We recommend installing Tiger Model in a virtual environment via Conda. For more detailed information about installing PyTorch, please refer to the official documentation.

PyTorch-diffusers (including Stable Diffusion, ControlNet, Transformer)

With pip (official package):

pip install --upgrade diffusers[torch]

With conda (maintained by the community):

conda install -c conda-forge diffusers

PyTorch-Others

conda list -e > requirements.txt

Tiger Model Coarse-Training

Coarse-Training: based on the Stable Diffusion (SD) model . Training utilizes ultrasound images and corresponding textual reports (Image + Prompt) as inputs. During this phase, the model is able to generate coarse-grained image features based on text.

$ sh ./Tiger-Corase.sh

Tiger Model Fine-Training

To optimize details, utilized the trainable Encoder weights from the Coarse-Training model , and employed the conditional control method similar to ControlNet but with some differences.

$ sh ./Tiger-Fine.sh

Trained Model Release: Tiger

This repository contains the trained model for Tiger designed for thyroid image generation. The model was trained on stable diffusion using PyTorch.

Model Details

Tiger Model Inference

Tiger Model's application scenarios (inference) can be divided into two categories (Supplementary Fig.3). The first type is Diversify Inference, which involves generating thyroid feature textual prompts based on prompt input combinations. Tiger Model generates synthetic images based on the prompt content, controlling the synthesis of corresponding fine-grained foreground-background features within the model. The second type is Reference Inference, where the input comprises real images. Tiger Model generates images consistent with the subtype of the input image. Both generation scenarios allow for the control of corresponding foreground-background features as needed during the generation process.
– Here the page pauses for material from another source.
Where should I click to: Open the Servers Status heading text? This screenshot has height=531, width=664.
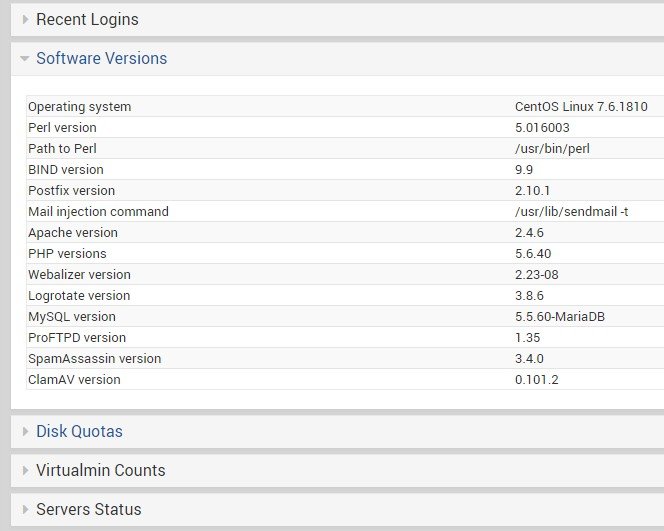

$ python Tiger Model/generation.py

Binary classification Resnet50 training

In the training stage, the generated image and the real image are mixed together to train the classification model.

$ sh ResnNet_main.sh

Evaluation criteria

CLIP score

The CLIP scoring criteria involve training a CLIP model and calculating the CLIP score based on the corresponding CLIP values from the model. For specific calculation methods, please refer to the appendix. The CLIP training code is referenced from this study.

Moso score

We employ the MoSo score to control the quality of generated images, which measures the change in the optimal empirical risk after the exclude of a particular sample from the training set.

Reference

All references are listed in the article.

Licence

The code is distributed under the Apache License 2.0. It can be used for non-commercial purposes only after the publication of the article. For any commercial use, please contact the author for permission.